Text provided:
Updated: 5 hours ago

This is the first of two posts in our series on the non-linearity of progress when working with young people. Prathiba, one of our coaches, talks about the "sturdy pilot" and explores some of the adolescent biology explaining this phenomenon.


Understanding the "Sturdy Pilot"

approach to coaching.

By Prathiba Arokiasamy



When coaching young people, I often come back to the 1% rule popularised by

James Clear: small, consistent improvements compound over time. Growth

rarely arrives in dramatic breakthroughs. I learned this lesson long before I became a coach, at a swimming pool with my daughter.


At three, after a long COVID break, she developed a fear of water, despite having

swum weekly since infancy. When pools reopened, we signed her up

immediately.


Day one ended in a meltdown poolside. Her teacher was kind but firm: she didn’t

make her go in. And so it continued, week after week; she refused to get in. Our

frustration grew and it felt like our time, money, and effort had been wasted.

Study questions:
(A) In the coaching post, rewrite the paragraph beginning "When coaching young people" more briefly, keeping its main facts.
(B) According to the coaching post, at what age did the daughter develop a fear of water?
(C) Carry on the coaching post about the "sturdy pilot" from the point where it stops.
The items are separate material and have no connection to the coaching post.

Given entries:
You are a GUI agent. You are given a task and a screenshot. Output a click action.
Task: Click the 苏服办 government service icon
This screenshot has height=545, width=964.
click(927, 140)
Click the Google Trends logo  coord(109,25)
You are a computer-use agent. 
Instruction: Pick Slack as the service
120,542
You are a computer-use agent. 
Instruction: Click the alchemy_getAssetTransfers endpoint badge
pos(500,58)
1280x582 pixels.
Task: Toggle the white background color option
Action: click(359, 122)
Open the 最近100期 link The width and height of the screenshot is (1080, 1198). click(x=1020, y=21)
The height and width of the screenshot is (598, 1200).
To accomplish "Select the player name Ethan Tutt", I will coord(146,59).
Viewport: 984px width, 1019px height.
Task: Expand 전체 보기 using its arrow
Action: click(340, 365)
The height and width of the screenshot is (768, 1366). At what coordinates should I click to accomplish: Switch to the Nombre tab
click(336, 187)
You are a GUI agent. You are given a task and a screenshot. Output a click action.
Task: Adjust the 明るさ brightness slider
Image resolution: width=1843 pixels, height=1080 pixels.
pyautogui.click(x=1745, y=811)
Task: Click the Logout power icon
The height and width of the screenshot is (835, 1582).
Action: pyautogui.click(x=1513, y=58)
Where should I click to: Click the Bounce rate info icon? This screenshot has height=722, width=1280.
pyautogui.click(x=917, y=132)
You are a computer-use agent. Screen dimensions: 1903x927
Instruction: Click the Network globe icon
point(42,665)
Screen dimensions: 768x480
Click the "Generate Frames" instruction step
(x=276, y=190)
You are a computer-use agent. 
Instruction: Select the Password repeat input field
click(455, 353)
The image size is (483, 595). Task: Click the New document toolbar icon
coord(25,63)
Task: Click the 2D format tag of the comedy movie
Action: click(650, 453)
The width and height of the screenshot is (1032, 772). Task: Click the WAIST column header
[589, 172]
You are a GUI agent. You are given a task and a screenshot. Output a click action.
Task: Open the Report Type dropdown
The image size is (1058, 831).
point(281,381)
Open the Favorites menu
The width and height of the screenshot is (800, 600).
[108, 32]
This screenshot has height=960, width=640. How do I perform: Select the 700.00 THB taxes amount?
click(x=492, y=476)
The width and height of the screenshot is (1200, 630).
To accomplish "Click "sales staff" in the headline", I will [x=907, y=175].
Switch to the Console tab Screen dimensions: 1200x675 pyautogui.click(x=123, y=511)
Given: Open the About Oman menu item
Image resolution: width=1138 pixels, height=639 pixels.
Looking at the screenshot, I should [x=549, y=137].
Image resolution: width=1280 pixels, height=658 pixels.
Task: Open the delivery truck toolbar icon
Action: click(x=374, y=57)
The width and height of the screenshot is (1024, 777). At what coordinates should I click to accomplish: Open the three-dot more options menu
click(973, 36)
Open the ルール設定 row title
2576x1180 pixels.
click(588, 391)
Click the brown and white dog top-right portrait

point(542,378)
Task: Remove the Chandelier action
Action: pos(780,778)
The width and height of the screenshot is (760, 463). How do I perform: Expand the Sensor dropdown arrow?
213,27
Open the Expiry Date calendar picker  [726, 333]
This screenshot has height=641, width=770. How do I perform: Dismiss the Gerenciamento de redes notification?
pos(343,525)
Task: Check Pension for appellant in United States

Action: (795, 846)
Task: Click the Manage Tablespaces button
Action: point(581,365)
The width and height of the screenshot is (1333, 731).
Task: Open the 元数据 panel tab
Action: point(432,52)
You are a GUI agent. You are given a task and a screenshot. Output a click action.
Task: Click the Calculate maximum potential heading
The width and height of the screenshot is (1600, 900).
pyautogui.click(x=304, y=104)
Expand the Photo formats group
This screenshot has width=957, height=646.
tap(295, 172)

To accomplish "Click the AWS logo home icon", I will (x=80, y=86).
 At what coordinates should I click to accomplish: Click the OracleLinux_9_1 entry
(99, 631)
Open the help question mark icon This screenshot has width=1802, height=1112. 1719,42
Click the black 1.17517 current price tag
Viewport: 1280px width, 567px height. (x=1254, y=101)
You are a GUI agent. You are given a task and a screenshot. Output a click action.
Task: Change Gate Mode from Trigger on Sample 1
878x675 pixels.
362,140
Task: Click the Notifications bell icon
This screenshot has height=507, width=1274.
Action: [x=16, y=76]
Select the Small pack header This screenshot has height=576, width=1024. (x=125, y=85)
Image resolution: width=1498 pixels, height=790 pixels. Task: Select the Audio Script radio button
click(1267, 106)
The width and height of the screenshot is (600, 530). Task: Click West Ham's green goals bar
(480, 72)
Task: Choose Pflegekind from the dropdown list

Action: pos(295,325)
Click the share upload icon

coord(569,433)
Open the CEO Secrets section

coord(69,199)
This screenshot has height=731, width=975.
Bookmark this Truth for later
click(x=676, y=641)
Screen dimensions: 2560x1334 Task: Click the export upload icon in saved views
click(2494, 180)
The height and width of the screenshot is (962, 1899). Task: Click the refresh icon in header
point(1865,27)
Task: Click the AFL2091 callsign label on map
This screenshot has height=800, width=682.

Responses by task:
(A) When coaching young people, the writer often returns to James Clear's 1% rule: small, consistent improvements compound over time, and growth rarely comes in dramatic breakthroughs. The writer learned this before becoming a coach, at a swimming pool with the writer's daughter.

(B) She developed it at three, after a long COVID break.

(C)
Everything changed when we recognised that our frustration stemmed from

how narrowly we defined progress for an anxious three-year-old.


Once “complete the swimming lesson” stopped being the goal, progress showed

up everywhere else and we started to recognise it. Going to the pool was

something. Smiling at the teacher when saying “I don’t want to go in” felt really

positive. Then she started putting her feet in the water, and eventually, we got to

five minutes of swimming.


Today, she loves water. Progress didn’t come from the pressure we applied. It

came from redefining success.


Why progress rarely looks straightforward

This lesson mirrors what I see repeatedly in youth coaching. We often expect

success to be visible and fast: better grades, fewer breakdowns, higher

confidence. But real progress is usually quiet. The science backs this up. The prefrontal cortex—the part of the brain responsible for impulse control and self-reflection—is still under construction well into early adulthood. Adolescents literally don’t have consistent access to these skills yet.


Because their hardware is still developing, their growth won't be a straight line. It

happens through messy, real-world experiences. It shows up in subtle ways we

might miss: the athlete who stays despite feeling overwhelmed, or the player

who pauses for a second before snapping back at a teammate.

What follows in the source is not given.